Und nun häuften sich die Angriffe, alle mussten in Keller und Bunker - aber die Ärztin konnte nicht gehen. "Da hab' ich sie einfach immer huckepack auf den Rücken genommen und hab' sie getragen" erzählt Anneliese Kraffert. Zusammen haben sie dann auch die zweite Evakuierung erlebt, "und die Medikamente haben wir in Kartoffelsäcken mitgenommen". Es hat sie nach Rothenburg ob der Tauber verschlagen, und das war ein Glücksfall: Die Alliierten verschonten die romantische alte Stadt von den Bombardements. Und noch ein Autor ist Fred Robert aus Rilchingen-Hanweiler, 83 Jahre alt.

Er hat ebenfalls über seine Kriegserinnerungen ein kleines Buch geschrieben - aber auch nur für die Familie. Damit nicht in Vergessenheit gerät, was heute kaum mehr vorstellbar ist: wie der Gemeindebote mit der Schelle durch den Ort ging, um den Bewohnern mitzuteilen, dass sie innerhalb weniger Stunden alle in Sicherheit gebracht würden - mit Bussen. Schnell zusammenpacken. Aber was?

Gerade mal ein Rucksack war erlaubt. In Thüringen ist die Familie dann gelandet. Und sie haben mit den Leuten, bei denen sie Unterschlupf fanden, eine so solide Freundschaft gepflegt, so dass sie auch bei der zweiten Evakuierung hinkommen durften.

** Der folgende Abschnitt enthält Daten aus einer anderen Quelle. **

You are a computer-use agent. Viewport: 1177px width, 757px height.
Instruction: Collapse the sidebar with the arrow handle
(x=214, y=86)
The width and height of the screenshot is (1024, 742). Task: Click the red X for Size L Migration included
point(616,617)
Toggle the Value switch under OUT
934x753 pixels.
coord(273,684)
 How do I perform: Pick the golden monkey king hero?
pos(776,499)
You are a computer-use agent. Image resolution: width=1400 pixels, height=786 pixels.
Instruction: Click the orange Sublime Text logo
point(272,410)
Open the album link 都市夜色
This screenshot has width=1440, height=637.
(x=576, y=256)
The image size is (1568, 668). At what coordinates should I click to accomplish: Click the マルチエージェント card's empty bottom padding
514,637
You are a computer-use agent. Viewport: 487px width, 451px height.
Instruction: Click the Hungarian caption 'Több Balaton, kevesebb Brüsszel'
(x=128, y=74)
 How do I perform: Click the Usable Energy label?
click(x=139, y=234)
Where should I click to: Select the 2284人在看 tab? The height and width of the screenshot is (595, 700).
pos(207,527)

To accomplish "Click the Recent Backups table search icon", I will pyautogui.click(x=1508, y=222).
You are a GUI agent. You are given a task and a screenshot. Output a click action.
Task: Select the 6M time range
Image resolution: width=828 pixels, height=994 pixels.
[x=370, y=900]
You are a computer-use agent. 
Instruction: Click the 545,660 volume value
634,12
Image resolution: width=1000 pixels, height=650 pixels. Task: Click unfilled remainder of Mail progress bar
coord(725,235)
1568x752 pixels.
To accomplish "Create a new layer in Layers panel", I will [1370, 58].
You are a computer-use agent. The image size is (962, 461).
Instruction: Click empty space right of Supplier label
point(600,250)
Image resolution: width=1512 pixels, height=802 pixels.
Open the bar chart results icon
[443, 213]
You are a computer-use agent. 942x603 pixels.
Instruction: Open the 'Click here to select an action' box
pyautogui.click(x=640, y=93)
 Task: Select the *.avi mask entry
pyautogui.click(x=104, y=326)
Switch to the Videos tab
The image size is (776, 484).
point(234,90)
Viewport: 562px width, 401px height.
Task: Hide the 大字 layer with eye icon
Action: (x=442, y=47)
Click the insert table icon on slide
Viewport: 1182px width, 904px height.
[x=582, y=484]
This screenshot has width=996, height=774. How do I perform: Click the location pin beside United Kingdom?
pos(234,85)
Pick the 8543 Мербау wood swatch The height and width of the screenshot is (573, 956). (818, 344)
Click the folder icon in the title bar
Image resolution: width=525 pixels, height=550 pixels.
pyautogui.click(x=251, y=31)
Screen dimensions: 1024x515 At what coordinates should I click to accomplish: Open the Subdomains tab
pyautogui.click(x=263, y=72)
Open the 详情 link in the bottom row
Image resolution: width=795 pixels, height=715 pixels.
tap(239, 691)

Abenteuerliche Dinge hat Fred Robert auch über die "Rückführung" aus der Evakuierung zu berichten. Personenzüge fuhren da noch nicht. Also wie nach Hause kommen? Glücksfall: Unter den Männern waren ehemalige Bahn-Mitarbeiter.

Die haben dann organisiert, dass die Gruppe in einem Güterwaggon fahren durfte - ohne Fenster, also zappenduster. Keine Sitzgelegenheiten. Kein Klo. Manchmal stand der Waggon tagelang auf einem Gleis, bis er wieder irgendwo angehängt wurde.

Und niemand wusste, ob das bisschen gehortete Verpflegung reichen würde. Übrigens weiß Fred Robert auch noch, was mit den Saarländern geschah, die sich - auch das gab es - bei der Evakuierung kategorisch weigerten, die Heimat zu verlassen: Sie wurden in einem Stollen bei Völklingen einquartiert - und dahin brachten sie nicht nur Kind und Kegel mit, sondern auch die Hühner. Und sogar Kühe. Man musste ja von was leben.